Digital Systems Design

Objectives

The course is devoted to digital system design concepts. The emphasis is decomposed on one hand into conceptual aspects, namely specification formalisms, (including state diagrams, statecharts and Petri nets), and on the other hand into implementation aspects, covering hardware description languages (VHDL), and reconfigurable devices.

General characterization

Code

10918

Credits

6.0

Responsible teacher

Luís Filipe Santos Gomes

Hours

Weekly - 4

Total - 56

Teaching language

Português

Prerequisites

Recommended knowledge of digital systems at introductory level (namely attendance and successful accomplishment of the course of Logical Systems at a minimum)

Bibliography

"Introduction to Programmable Logic"; Karen Parnell and Nick Mehta; Xilinx 2004
"Hardware-level Design Languages", Luis Gomes, Anikó Costa; "The Industrial Information Technology Handbook"; Richard Zurawski (Editor-in-Chief), section VI – Real time embedded systems; chapter 84; CRC; ISBN 0849319854; 2005; pp. 84-1, 84-18
"Checking experiments in sequential machines", pp. 147-150; Asok Bhattacharyya; John Wiley & Sons, 1989
"VHDL for Designers",  Stefan Sjoholm, Lennart Lindh; Prentice Hall, 1997, ISBN 0-13-473414-9
"Statecharts: a visual formalism for complex systems", vol. 8, pp. 231-274; David Harel; Science of Computer Programming 1987
"Petri Nets and Industrial Applications: A Tutorial", Richard Zurawski and MengChu Zhou; IEEE Transactions on Industrial Electronics, Vol.41, no. 6, December 1994, pp. 567-583

Teaching method

Theoretical subjects are offered in lectures, two hours per week in which discussions are promoted, whenever possible, allowing emphasizing different aspects, from conceptual (namely in systems specification formalisms based on state machines, statecharts, and Petri nets), as well as on implementation aspects and technology of digital systems, including hardware description languages ​​(VHDL) and reconfigurable devices platforms (FPGAs).

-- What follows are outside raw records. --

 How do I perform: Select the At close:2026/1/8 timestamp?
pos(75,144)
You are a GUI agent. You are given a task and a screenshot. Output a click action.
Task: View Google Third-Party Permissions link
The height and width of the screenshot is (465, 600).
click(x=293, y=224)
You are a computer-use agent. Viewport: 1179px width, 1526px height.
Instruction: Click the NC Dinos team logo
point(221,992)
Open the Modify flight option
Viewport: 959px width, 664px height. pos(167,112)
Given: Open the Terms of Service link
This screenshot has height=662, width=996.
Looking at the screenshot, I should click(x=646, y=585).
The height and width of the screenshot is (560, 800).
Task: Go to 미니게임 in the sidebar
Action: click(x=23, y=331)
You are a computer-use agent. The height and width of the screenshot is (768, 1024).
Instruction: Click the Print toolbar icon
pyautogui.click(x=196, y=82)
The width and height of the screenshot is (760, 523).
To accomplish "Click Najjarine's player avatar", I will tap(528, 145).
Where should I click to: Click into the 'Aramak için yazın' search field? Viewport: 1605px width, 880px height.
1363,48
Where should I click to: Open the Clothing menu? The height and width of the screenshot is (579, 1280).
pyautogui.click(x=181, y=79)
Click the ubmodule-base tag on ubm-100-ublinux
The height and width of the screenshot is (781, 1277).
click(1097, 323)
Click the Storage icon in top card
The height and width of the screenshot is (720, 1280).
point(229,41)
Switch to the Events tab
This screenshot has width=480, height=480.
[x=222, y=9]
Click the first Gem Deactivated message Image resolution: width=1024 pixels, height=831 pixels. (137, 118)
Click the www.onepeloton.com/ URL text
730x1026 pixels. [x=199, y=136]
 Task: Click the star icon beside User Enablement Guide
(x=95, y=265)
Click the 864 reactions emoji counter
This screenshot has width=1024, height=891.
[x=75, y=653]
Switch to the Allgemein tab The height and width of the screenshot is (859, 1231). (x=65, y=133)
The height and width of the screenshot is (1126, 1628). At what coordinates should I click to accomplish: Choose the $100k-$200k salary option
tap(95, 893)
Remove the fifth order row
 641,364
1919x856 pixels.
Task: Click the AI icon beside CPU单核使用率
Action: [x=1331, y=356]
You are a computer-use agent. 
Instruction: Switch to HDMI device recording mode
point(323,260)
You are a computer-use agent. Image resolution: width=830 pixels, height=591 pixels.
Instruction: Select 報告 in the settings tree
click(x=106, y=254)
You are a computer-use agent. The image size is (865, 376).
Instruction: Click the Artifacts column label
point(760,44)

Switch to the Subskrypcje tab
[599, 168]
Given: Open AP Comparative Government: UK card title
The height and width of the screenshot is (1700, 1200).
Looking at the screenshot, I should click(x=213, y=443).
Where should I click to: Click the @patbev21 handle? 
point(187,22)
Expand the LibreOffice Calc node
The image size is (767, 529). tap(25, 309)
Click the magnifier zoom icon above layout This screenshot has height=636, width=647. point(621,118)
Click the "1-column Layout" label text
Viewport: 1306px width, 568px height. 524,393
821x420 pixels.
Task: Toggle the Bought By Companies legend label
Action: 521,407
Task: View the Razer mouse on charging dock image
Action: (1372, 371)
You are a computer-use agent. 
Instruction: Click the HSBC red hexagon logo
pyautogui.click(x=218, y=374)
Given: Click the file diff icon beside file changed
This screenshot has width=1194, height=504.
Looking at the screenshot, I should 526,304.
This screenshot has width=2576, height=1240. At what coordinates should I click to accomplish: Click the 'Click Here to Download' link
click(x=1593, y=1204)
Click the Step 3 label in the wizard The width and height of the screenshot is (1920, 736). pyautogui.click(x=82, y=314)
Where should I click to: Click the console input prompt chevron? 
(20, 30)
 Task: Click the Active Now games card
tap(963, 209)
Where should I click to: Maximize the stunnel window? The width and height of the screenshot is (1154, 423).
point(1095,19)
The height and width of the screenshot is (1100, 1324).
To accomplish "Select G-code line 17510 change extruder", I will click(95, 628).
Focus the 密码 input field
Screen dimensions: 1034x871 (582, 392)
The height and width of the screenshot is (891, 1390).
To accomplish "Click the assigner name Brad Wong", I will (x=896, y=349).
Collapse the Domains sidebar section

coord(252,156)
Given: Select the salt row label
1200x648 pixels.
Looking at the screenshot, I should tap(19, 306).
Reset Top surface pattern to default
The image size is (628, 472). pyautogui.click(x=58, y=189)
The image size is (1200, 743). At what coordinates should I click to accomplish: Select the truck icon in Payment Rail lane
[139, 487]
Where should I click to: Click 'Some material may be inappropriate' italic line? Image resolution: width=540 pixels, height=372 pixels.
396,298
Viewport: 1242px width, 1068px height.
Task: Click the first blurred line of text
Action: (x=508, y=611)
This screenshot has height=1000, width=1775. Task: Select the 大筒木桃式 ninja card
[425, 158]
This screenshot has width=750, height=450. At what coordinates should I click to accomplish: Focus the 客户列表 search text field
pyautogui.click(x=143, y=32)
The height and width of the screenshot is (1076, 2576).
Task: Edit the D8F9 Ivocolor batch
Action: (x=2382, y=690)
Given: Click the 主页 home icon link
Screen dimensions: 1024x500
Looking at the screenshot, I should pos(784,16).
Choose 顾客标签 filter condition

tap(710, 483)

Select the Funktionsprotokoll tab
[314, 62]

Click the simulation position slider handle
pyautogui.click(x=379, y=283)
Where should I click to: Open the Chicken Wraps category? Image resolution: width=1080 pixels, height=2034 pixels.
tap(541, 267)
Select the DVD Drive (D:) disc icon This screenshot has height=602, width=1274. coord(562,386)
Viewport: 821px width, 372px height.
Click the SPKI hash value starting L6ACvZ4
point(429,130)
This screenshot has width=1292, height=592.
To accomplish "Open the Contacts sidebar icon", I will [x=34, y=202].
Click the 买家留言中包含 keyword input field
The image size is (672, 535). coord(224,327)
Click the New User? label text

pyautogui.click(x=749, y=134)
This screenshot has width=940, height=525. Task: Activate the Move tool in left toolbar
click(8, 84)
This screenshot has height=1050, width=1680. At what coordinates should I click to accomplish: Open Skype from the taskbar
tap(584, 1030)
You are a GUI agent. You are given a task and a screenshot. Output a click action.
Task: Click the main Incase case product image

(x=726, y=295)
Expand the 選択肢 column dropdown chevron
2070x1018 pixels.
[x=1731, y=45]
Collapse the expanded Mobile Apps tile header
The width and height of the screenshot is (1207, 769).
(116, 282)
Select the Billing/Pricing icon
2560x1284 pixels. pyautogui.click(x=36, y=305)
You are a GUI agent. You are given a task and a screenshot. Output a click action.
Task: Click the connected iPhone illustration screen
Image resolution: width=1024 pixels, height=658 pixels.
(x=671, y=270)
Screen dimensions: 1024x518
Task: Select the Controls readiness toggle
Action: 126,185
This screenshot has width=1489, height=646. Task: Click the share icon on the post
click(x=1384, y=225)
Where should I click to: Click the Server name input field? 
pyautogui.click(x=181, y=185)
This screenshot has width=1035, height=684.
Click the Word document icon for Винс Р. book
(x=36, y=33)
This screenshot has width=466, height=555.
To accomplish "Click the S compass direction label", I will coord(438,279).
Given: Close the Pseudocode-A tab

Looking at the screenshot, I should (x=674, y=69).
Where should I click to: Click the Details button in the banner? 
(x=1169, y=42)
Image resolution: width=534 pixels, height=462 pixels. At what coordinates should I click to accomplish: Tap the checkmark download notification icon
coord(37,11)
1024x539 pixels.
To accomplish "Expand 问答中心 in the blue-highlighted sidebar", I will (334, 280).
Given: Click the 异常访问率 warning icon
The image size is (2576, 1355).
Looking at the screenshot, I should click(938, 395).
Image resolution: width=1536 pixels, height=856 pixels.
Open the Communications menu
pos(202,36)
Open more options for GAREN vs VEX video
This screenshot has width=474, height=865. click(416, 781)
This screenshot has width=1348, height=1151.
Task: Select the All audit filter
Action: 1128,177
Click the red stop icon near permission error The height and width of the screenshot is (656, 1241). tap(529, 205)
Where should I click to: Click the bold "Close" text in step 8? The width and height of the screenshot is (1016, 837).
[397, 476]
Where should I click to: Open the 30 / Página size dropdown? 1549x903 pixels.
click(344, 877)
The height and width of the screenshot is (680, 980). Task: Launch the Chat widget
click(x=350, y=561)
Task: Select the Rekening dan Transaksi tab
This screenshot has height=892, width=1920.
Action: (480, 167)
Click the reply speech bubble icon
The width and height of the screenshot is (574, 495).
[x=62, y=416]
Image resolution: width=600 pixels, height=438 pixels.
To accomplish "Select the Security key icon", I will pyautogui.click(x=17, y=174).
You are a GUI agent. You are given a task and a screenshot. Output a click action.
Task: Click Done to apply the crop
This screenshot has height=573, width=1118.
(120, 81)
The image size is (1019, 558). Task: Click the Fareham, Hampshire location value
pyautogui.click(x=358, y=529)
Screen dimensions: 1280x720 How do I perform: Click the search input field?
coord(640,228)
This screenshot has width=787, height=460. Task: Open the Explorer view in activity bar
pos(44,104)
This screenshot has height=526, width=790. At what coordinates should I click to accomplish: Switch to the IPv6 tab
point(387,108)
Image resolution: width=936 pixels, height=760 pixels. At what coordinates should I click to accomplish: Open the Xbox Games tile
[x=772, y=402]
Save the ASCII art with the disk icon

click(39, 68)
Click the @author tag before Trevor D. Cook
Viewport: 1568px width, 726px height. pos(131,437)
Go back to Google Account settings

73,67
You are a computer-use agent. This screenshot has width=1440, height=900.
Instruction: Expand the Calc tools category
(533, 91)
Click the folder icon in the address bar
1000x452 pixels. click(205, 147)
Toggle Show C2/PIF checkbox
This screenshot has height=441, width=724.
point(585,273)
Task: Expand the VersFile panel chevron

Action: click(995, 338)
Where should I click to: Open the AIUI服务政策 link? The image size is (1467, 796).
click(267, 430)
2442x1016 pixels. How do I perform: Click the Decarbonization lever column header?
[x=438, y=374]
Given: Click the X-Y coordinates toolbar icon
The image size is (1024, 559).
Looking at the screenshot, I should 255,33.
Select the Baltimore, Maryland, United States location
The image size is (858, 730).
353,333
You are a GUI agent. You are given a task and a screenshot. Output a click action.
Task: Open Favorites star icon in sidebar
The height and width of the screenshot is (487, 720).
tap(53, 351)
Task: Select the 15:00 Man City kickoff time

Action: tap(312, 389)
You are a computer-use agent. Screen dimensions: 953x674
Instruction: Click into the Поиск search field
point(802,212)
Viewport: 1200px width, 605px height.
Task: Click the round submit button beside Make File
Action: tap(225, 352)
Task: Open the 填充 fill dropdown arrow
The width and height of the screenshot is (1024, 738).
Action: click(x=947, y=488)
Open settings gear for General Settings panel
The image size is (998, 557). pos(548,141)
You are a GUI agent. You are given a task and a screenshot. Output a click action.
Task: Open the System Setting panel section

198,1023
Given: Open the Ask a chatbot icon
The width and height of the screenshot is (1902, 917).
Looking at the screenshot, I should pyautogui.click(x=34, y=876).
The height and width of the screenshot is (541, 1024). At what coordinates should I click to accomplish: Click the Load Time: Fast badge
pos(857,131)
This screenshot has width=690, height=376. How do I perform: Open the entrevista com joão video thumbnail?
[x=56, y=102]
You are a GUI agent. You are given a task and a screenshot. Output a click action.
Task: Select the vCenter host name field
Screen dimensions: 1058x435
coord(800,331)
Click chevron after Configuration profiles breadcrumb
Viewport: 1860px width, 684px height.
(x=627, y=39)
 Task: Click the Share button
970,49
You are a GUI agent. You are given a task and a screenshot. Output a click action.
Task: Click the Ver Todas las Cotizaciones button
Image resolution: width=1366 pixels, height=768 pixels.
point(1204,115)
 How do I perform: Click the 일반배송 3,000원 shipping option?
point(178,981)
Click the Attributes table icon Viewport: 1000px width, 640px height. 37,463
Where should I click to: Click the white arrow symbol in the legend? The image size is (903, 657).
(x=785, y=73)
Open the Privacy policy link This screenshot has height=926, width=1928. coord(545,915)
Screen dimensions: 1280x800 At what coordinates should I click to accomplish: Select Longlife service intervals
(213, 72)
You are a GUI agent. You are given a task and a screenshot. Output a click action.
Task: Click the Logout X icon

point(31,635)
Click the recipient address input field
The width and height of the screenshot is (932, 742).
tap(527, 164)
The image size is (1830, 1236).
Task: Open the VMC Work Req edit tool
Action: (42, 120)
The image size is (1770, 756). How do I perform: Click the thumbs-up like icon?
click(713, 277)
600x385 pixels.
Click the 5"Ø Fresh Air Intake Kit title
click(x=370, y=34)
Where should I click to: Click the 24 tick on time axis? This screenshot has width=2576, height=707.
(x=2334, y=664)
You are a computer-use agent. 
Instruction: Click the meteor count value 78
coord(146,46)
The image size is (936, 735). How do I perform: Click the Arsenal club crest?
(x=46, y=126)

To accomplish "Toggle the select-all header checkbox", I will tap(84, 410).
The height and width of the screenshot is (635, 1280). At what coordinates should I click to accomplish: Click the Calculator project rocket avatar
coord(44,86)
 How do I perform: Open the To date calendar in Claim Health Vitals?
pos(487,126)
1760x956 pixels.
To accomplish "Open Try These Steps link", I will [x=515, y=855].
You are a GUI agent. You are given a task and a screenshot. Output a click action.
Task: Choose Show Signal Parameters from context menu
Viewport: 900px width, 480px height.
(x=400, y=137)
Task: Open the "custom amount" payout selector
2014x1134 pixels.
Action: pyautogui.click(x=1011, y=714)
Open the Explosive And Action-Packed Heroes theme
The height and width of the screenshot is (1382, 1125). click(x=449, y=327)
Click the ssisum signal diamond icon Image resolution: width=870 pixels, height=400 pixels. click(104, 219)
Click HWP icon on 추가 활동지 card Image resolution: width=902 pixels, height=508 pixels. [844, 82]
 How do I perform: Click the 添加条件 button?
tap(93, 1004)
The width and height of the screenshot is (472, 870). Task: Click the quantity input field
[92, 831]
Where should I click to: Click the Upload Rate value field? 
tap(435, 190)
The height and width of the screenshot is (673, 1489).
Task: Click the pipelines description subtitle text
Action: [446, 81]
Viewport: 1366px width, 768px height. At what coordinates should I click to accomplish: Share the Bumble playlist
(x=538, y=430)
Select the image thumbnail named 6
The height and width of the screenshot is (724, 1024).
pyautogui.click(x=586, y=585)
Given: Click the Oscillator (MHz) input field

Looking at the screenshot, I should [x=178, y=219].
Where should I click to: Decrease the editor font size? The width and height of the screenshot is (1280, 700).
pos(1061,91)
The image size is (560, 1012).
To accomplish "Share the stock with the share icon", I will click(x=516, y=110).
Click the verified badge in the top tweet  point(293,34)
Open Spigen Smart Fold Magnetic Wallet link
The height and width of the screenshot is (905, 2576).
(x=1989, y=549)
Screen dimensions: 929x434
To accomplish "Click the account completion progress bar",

The lab classes lasting two hours per week, where students undertake mini-projects "from specification to implementation", with increasing degree of autonomy, using professional level computational tools.
Each group receives one working experimentation board (with one FPGA) allowing testing outside the laboratory.

Evaluation method

Theoretical component:

The theoretical component of the course can be carried out through 2 moments of evaluation (1st test, weighing 30%, 2nd test 30%) or exam (60%); It is necessary to have tests average or exam grade higher than 9.5 values.

Lab component:

The lab component will consist of 2 assignments, 20% of the final grade associated with each assignment. It is necessary to have an average of more than 9.5 values.

All grades will be represented with two decimal places.

Theoretical component carried out in the previous two years is valid this year.

Lab component carried out in the previous two years is equivalent to practical component.

Subject matter

(1st part)

Specification of digital systems: Graphical versus textual formalisms. State diagrams: Moore and Mealy machines; state encoding. Digital systems synthesis: synchronous and asynchronous implementations, programmable logic devices based implementations (PALs, CPLDs, FPGAs).

Hardware description languages, VHDL.

(2nd part)

Statecharts: characteristics, depth, orthogonality, broadcast, hystory, translation into state diagrams; implementation issues.

Petri nets: characteristics, low-level and high-level classes, non-autonomous extensions (time, events, actions), implementation issues; analysis, propriety verification, state space construction.